Mutant p53 (mtp53) proteins can exert cancer-promoting gain-of-function activities. We report a mechanism by which mtp53 suppresses both cell-autonomous and non-cell-autonomous signaling to promote cancer cell survival and evasion of tumor immune surveillance. Mtp53 interferes with the function of the cytoplasmic DNA sensing machinery, cGAS-STING-TBK1-IRF3, that activates the innate immune response. Mtp53, but not wild-type p53, binds to TANK-binding protein kinase 1 (TBK1) and prevents the formation of a trimeric complex between TBK1, STING, and IRF3, which is required for activation, nuclear translocation, and transcriptional activity of IRF3. Inactivation of innate immune signaling by mtp53 alters cytokine production, resulting in immune evasion. Restoring TBK1 signaling is sufficient to bypass mtp53 and lead to restored immune cell function and cancer cell eradication. This work is of translational interest because therapeutic approaches that restore TBK1 function could potentially reactivate immune surveillance and eliminate mtp53 tumors.
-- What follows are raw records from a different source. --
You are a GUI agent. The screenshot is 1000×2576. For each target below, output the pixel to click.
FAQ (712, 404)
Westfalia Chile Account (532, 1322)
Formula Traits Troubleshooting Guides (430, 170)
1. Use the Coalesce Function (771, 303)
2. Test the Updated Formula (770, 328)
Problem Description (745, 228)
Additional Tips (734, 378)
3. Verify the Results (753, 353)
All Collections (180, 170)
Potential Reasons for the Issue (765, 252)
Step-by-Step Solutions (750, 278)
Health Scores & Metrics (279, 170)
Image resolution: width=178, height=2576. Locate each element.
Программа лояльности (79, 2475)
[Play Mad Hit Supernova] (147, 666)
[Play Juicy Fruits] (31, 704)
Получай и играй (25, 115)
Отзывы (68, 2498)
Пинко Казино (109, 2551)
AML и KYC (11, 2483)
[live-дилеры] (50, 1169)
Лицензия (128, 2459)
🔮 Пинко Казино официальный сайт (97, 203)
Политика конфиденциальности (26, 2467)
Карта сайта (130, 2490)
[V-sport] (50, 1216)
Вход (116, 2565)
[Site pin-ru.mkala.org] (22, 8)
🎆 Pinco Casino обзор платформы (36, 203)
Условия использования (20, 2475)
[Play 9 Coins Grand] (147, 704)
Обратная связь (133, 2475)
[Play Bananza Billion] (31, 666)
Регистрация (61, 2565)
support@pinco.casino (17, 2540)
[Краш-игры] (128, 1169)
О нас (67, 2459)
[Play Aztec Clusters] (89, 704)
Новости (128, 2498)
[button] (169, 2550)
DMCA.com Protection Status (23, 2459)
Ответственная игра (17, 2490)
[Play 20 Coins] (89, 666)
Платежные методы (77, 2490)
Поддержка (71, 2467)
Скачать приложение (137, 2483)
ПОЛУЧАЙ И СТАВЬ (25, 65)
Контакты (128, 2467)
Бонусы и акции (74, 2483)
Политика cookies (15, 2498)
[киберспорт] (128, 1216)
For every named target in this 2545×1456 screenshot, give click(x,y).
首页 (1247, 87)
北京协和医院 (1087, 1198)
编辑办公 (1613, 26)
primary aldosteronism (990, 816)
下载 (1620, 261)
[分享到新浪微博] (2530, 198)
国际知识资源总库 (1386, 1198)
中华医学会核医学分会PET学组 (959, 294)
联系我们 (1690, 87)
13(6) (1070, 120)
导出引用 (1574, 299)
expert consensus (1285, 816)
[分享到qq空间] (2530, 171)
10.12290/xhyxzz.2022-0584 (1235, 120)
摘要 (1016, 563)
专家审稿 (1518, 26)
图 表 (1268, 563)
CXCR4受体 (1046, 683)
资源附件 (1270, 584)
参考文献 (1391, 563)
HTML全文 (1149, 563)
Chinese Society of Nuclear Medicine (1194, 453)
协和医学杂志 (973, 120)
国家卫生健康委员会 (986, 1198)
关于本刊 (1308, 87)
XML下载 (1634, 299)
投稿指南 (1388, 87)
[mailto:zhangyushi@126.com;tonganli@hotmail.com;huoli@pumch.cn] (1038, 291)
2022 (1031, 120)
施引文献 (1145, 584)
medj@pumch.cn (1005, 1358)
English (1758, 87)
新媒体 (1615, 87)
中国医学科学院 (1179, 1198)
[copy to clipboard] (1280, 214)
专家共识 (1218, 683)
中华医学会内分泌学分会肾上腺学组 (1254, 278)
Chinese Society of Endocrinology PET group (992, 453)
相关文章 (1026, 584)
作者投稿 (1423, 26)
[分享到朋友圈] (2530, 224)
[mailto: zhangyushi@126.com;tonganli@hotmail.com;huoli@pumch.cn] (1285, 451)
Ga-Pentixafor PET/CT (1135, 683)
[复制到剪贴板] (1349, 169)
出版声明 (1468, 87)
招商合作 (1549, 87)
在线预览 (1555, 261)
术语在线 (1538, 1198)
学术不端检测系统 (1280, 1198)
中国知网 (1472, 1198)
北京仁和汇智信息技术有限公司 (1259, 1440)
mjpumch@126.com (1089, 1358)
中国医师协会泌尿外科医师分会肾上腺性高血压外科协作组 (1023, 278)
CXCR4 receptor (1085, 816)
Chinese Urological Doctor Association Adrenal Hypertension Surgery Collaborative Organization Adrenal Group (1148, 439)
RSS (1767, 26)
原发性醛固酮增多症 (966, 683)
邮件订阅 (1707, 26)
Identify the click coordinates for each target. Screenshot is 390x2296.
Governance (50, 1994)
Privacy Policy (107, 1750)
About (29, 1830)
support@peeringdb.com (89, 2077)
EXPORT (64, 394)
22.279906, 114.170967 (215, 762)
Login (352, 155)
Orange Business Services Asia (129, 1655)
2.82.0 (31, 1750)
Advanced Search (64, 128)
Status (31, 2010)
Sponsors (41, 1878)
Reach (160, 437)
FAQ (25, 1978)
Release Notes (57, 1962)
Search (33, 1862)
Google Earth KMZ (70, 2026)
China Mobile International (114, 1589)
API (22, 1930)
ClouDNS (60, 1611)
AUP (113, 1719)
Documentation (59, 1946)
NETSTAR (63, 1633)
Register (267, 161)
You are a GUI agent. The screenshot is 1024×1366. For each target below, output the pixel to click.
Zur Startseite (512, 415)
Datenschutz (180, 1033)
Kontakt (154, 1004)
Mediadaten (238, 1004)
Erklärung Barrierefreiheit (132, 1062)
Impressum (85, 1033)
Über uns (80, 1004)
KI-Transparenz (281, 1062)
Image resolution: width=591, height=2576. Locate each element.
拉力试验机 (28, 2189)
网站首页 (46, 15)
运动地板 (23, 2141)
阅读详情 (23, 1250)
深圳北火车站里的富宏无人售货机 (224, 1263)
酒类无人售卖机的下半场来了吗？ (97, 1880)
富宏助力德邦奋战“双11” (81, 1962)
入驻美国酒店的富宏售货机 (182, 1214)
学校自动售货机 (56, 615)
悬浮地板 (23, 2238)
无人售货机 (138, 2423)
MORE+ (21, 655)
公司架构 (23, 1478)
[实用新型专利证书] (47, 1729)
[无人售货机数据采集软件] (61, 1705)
突变的 p53 (mtp53) 蛋白可以发挥促进癌症的功能获得活性。我们报告了 mtp53 抑制细胞自主和非细胞自主信号以促进癌细胞存活和逃避肿瘤免疫监视的机制。Mtp53 干扰激活先天免疫反应的细胞质 DNA 传感机制 cGAS-STING-TBK1-IRF3 的功能。Mtp53，但不是野生型 p53，与 TANK 结合蛋白激酶 1 (TBK1) 结合并阻止 TBK1、STING 和 IRF3 之间形成三聚体复合物，这是 IRF3 的激活、核易位和转录活性所必需的. mtp53 对先天免疫信号的失活会改变细胞因子的产生，从而导致免疫逃避。恢复 TBK1 信号足以绕过 mtp53 并导致恢复免疫细胞功能和消灭癌细胞。这项工作具有转化意义，因为恢复 TBK1 功能的治疗方法可能会重新激活免疫监视并消除 mtp53 肿瘤。